Perguntou Rava a Rav Nachman: quem lançou um kezayit de teruma para dentro de uma casa impura — qual é a lei? A respeito de quê se pergunta? Se quanto a Shabat — precisamos da medida de uma grogueret; se quanto à impureza — precisamos da medida de um ovo de alimentos! Na verdade, a pergunta é quanto a Shabat, e trata-se de um caso em que já havia na casa menos que a medida de um ovo de alimentos, e este kezayit a completa até a medida de um ovo. O que é a lei: visto que ele se soma quanto à impureza, é também responsável quanto a Shabat, ou então: quanto a Shabat sempre precisamos da medida completa de uma grogueret? Disse-lhe Rav Nachman: já a aprendeste numa baraita. Aba Shaul diz: os dois pães (shtei halechem) e o pão da proposição (lechem hapanim) — a sua medida é a de uma grogueret; e por quê? Digamos que a razão é: visto que quanto a… (o texto prossegue no daf seguinte, 91b)
A folha termina no meio da resposta de Rav Nachman: ele remete Rava a uma baraita já conhecida, de Aba Shaul, sobre a medida dos dois pães (oferecidos em Shavuot) e do pão da proposição (lechem hapanim), fixada em uma grogueret quando transportados em Shabat. A Guemará começa a perguntar por que essa medida não seria, em vez disso, um kezayit — mas a frase é interrompida no fim do daf.
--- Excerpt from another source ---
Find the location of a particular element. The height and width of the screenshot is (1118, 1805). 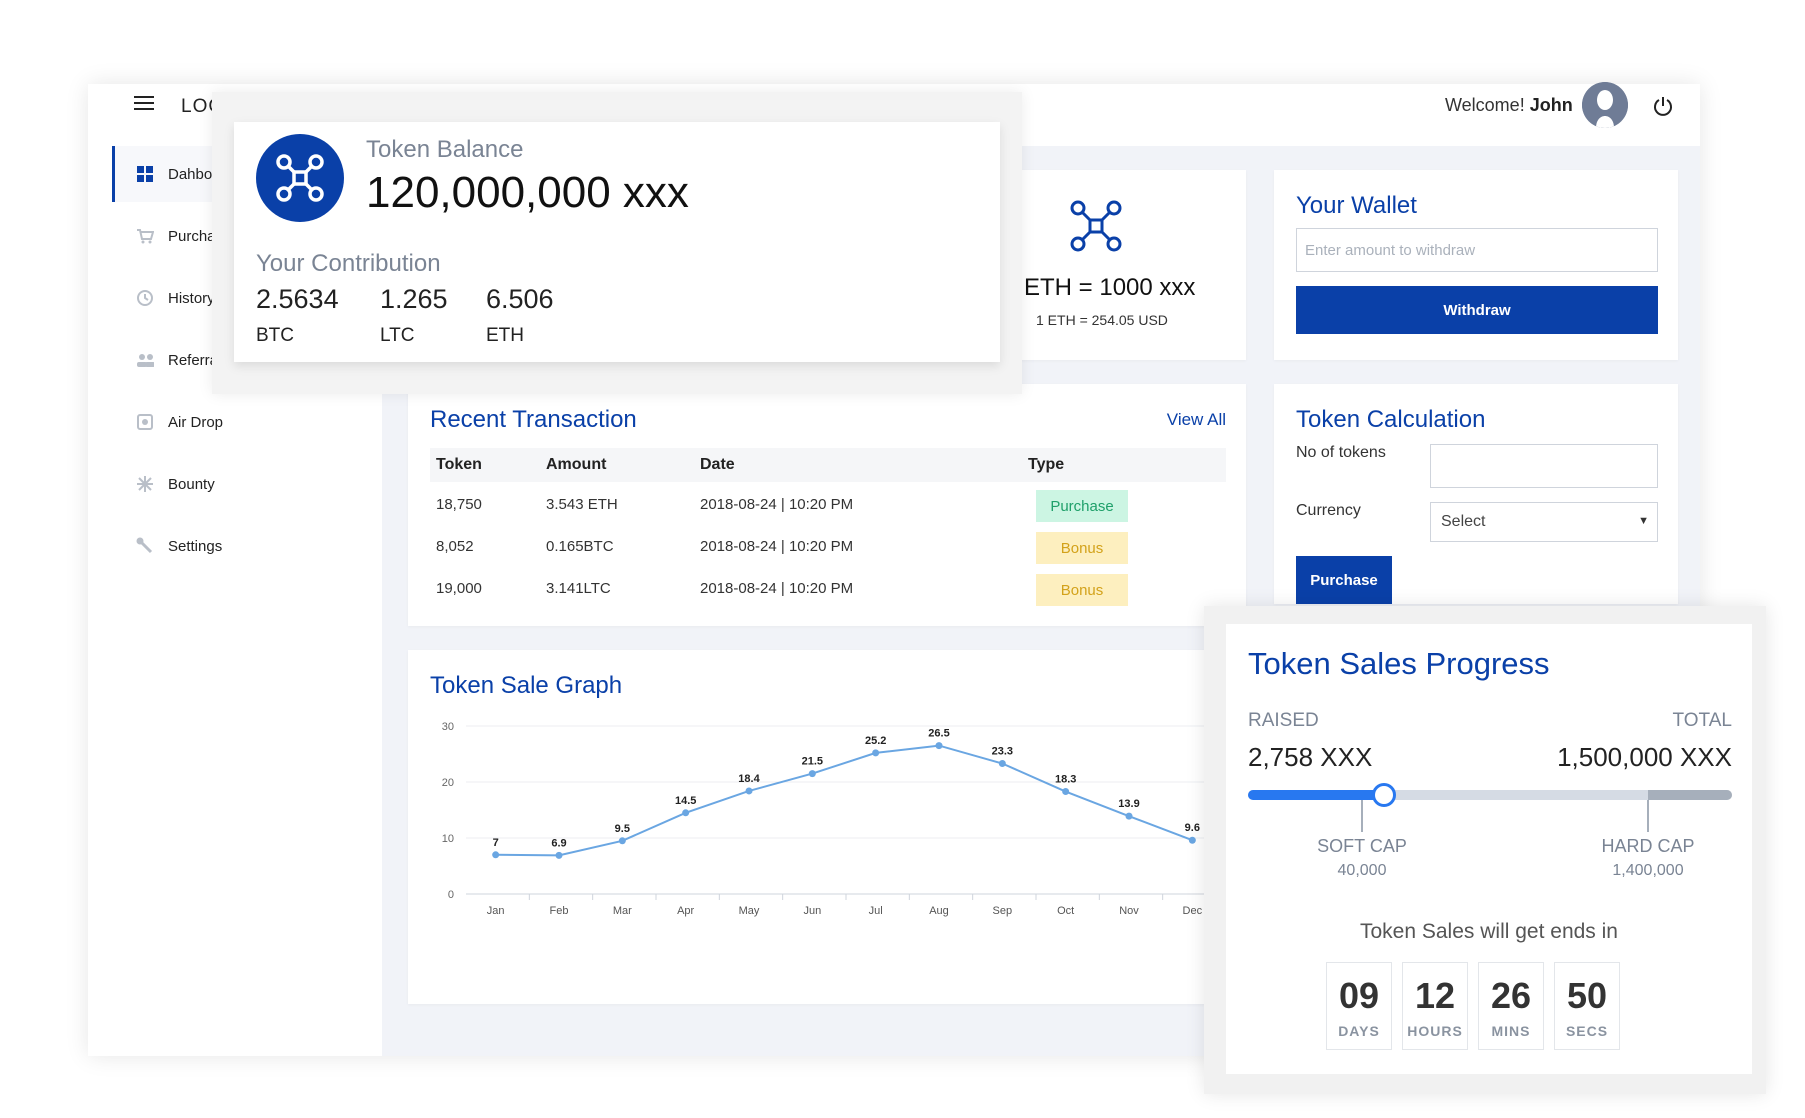

eth-usd-rate: 1 ETH = 254.05 USD is located at coordinates (1102, 320).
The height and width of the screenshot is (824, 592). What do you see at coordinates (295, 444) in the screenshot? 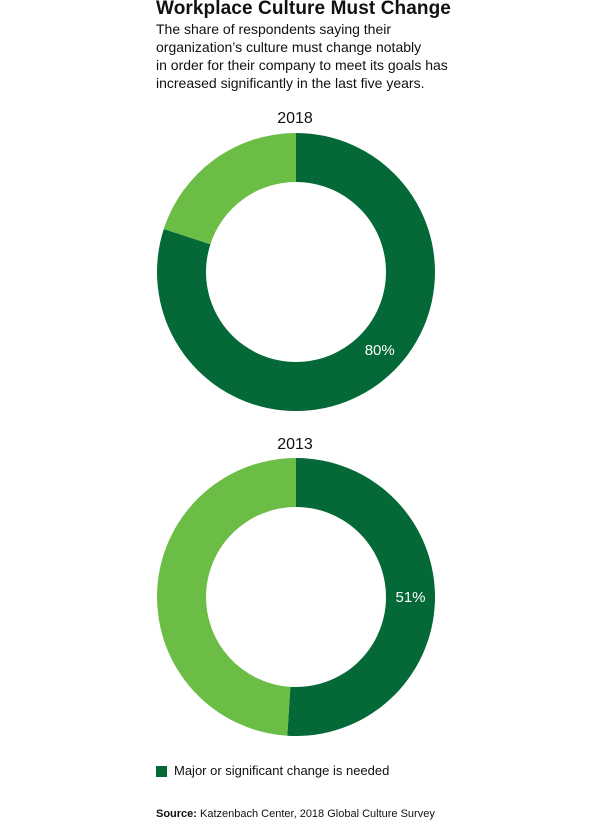
I see `chart-title-2013: 2013` at bounding box center [295, 444].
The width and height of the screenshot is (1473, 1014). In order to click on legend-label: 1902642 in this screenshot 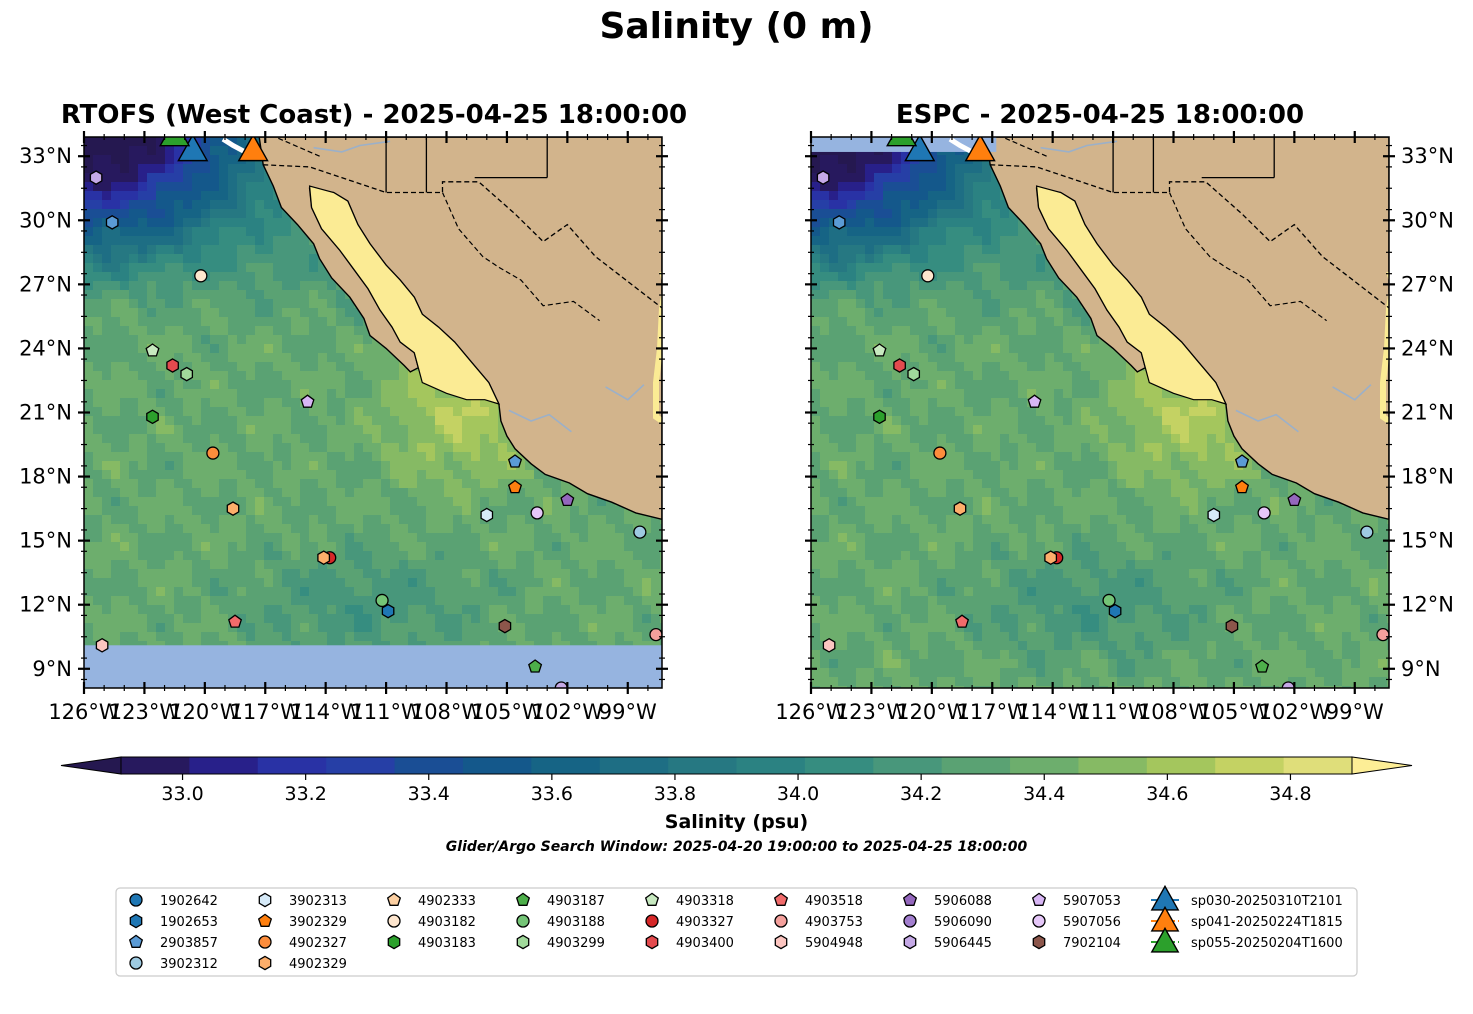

Confirmado via Sefaria: o daf 91b abre exatamente na continuação dessa frase ("...יוֹצֵא — בִּכְזַיִת, לְעִנְיַן שַׁבָּת נָמֵי — בִּכְזַיִת!..."), de modo que a pergunta de Rava a Rav Nachman sobre a teruma lançada na casa impura, e a discussão sobre a baraita de Aba Shaul, prosseguem sem interrupção real no daf seguinte.
"'Se quanto à impureza'" — pois perguntas se o alimento se torna impuro para tornar impuros outros alimentos, ou se não precisamos da medida de um ovo. "'E este kezayit a completa'" — a teruma lançada repousou junto a ele e o completou, e por meio desse pouso ambos se tornaram impuros. "'A sua medida é a de uma grogueret'" — se os transportou para o domínio público em Shabat. "'E por quê? Digamos'" — que com um kezayit já seria responsável, pois o transporte já é significativo quanto a desqualificá-los pela saída (yotzei, ao sair do recinto sagrado), pois, se os comesse, transgrediria uma proibição, já que o versículo vem impor uma proibição sobre comer o que é impróprio dentro do sagrado, e esse comer se mede em kezayit.